--- Record extracts ---

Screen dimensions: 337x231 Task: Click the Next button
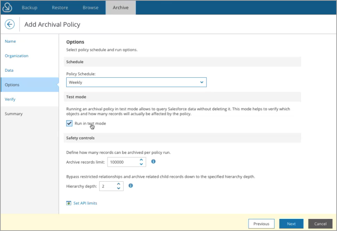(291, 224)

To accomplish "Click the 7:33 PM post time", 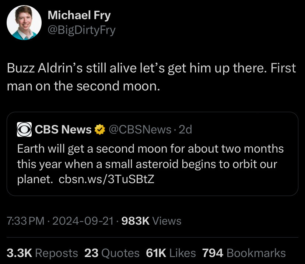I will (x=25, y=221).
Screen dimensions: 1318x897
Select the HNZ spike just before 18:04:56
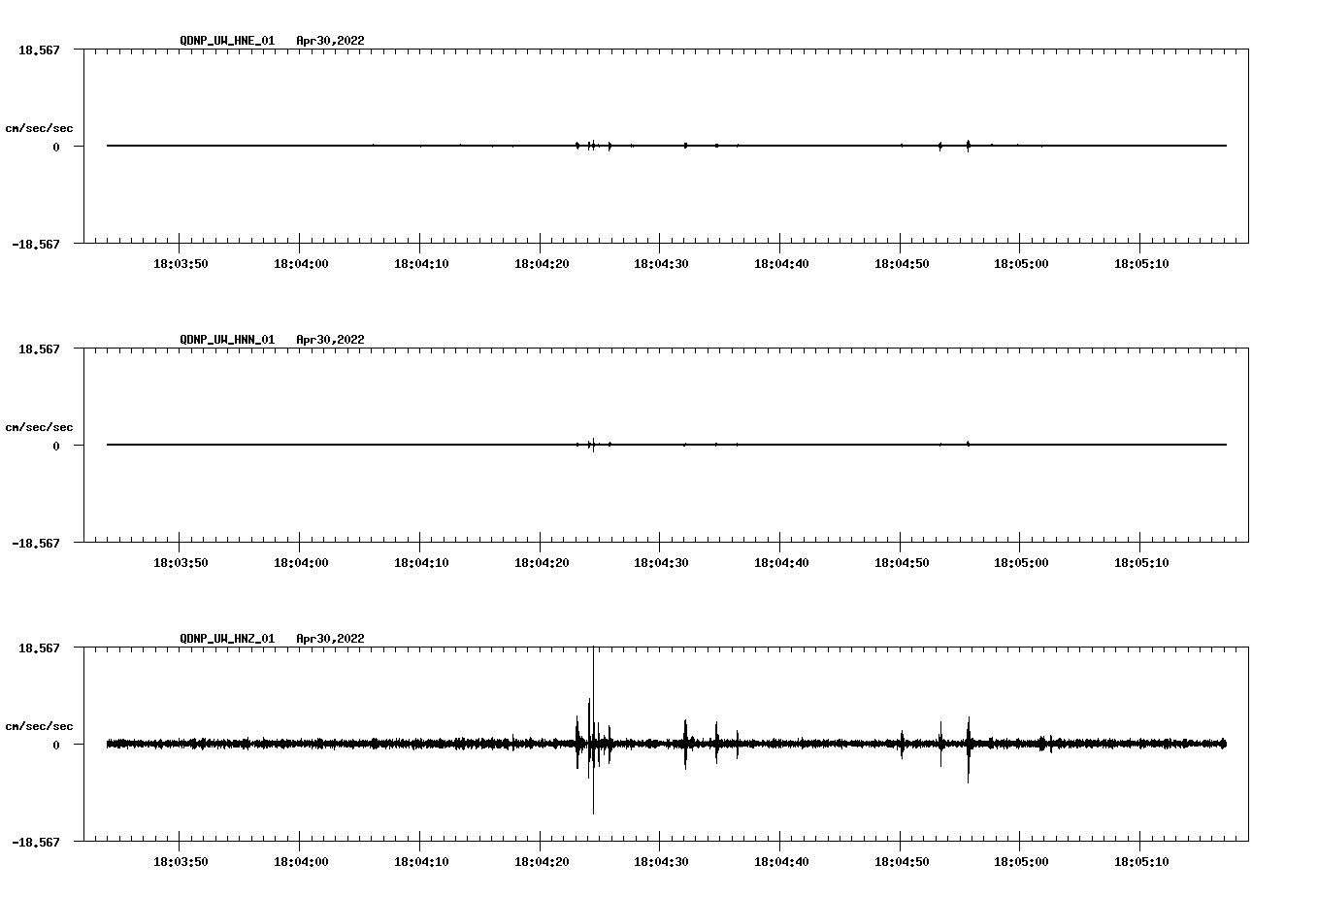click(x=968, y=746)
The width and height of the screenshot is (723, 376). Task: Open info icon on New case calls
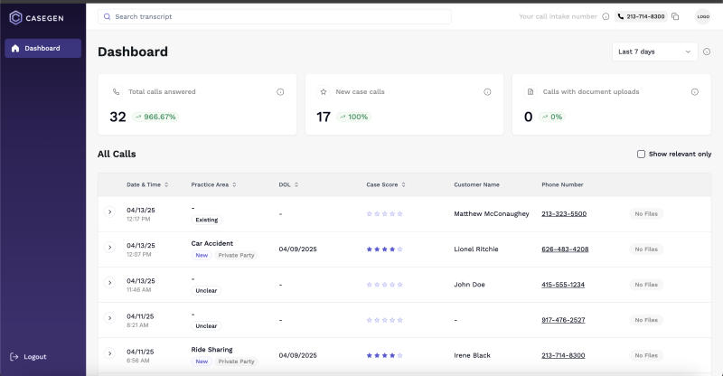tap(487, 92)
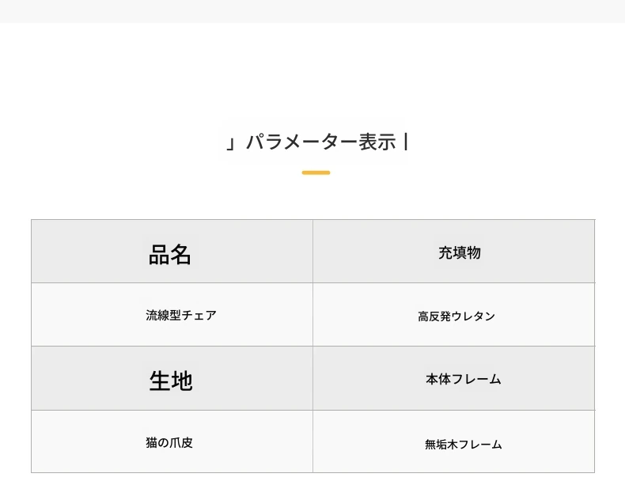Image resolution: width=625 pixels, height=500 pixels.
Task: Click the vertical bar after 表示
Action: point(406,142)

---
--- Record extracts ---

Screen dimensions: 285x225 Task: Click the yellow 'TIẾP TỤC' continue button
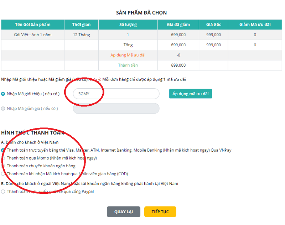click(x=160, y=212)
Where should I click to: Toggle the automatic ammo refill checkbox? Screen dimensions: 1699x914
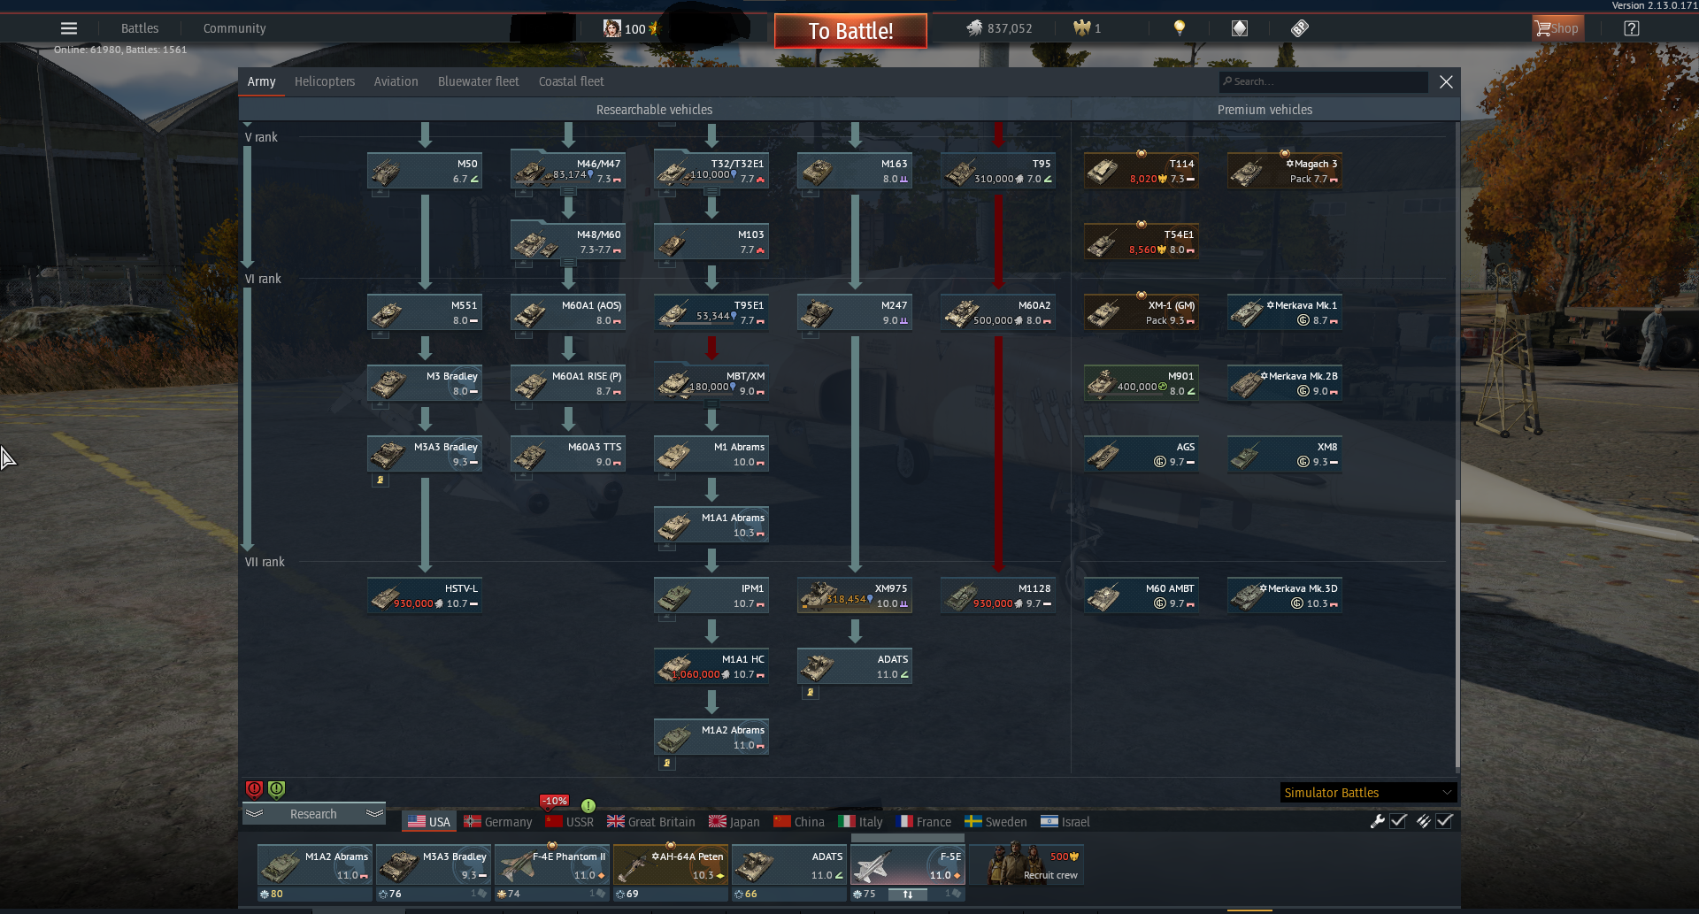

---

*Problem details*
Above are some entries; copy exactly the lines from the line with "Screen dimensions: 285x225" through the line with "Where should I", both included, but none of the pictures.

*Response*
Screen dimensions: 285x225 Task: Click the yellow 'TIẾP TỤC' continue button
click(x=160, y=212)
Where should I click to: Toggle the automatic ammo refill checkbox? Screen dimensions: 1699x914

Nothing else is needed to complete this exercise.